Lay out the records in the stretch from the line containing "Where should I" through the line containing "pos(61,128)" as a two-column CSV, one row per record, with the columns record_text and answer. Put each value in a single quoted field, replacing any line breaks with spaces.

- **RECORDS SHOWN**
# # # # #

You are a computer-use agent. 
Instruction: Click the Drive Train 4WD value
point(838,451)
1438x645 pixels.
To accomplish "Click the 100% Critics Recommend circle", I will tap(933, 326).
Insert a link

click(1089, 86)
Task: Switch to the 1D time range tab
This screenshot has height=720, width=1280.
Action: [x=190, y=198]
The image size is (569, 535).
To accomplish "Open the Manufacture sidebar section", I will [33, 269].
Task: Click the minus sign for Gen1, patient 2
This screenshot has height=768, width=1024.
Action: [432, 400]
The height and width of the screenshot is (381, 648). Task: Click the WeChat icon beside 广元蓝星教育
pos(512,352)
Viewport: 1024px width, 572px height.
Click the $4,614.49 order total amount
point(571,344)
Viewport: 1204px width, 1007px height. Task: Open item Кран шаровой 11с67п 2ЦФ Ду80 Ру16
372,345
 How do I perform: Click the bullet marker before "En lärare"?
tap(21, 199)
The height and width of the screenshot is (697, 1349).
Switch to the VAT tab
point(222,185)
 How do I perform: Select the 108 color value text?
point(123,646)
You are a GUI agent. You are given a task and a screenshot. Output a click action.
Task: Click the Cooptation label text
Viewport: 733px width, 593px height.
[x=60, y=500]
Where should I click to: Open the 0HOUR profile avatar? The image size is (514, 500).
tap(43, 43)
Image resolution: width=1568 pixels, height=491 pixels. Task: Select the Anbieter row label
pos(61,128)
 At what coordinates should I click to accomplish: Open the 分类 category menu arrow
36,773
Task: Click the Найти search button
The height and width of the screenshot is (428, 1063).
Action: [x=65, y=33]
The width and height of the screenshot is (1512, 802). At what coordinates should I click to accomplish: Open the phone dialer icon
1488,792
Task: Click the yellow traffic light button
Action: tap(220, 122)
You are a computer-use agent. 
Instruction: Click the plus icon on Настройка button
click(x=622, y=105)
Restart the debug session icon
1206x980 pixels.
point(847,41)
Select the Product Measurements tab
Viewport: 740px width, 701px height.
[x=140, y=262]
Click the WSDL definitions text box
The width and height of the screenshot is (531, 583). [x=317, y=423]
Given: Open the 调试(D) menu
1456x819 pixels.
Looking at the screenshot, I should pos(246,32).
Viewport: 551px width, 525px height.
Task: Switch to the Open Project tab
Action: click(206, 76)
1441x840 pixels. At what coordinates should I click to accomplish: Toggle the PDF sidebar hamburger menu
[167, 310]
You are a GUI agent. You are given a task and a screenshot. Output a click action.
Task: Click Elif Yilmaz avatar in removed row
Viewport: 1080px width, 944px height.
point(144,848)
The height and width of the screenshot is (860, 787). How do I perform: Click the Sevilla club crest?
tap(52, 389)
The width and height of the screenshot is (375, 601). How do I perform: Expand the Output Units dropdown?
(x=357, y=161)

# # # # #

- **RESPONSE TO THIS EXERCISE**
record_text,answer
"Where should I click to: Open the 0HOUR profile avatar? The image size is (514, 500).","tap(43, 43)"
"Image resolution: width=1568 pixels, height=491 pixels. Task: Select the Anbieter row label","pos(61,128)"